It is well-known that Saudi Arabia plays a major role in the oil markets. As a key member of the Organization of the Petroleum Exporting Countries (OPEC), the national petroleum and natural gas company Saudi Aramco produces and manages billions of barrels of Saudi oil, including approximately 260 billion barrels in reserves.

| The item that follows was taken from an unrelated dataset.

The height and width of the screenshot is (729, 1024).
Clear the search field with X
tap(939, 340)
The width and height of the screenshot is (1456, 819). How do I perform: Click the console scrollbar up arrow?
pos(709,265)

However, little is known about the emerging Saudi Arabia stock market, known as the Tadawul.
What Is the Tadawul?
The Tadawul is the only stock exchange in the country and the main stock exchange among the Gulf Cooperation Council (GCC) countries. According to the Saudi Gazette, The market was mostly informal through the 1970s with only 14 companies listed. But in 1984, the government tasked a ministerial committee to develop and regulate the market. In 2004, the government created the Capital Market Authority (CMA), the sole regulator of the market, and in 2007, the Saudi Stock Exchange (Tadawul) Company was formed.
The Tadawul offers equities, Islamic bonds (known as sukuk), exchange-traded funds (ETFs), and mutual funds. Currently, the Tadawul has nearly 200 companies listed for trading. The Tadawul All Share Index (TASI) is the major stock market index which tracks the performance of all companies listed on the Saudi Stock Exchange.
At the end of 2017, Nasdaq and Tadawul signed an agreement to transform Tadawul’s post-trade technology infrastructure. Now completed, it allows the Saudi bourse to introduce new asset classes, such as derivatives, to the market.
How the Tadawul and US Markets Are Correlated
The Tadawul is positively correlated to U.S. stock markets due to a currency peg. In turn, the Tadawul is thought to be highly positively correlated to neighboring stock exchanges, such as the Abu Dhabi stock exchange, the Dubai Stock Exchange, and the Bahrain Stock Exchange. Usually, price movements in the Tadawul trigger similar movements in these stock exchanges.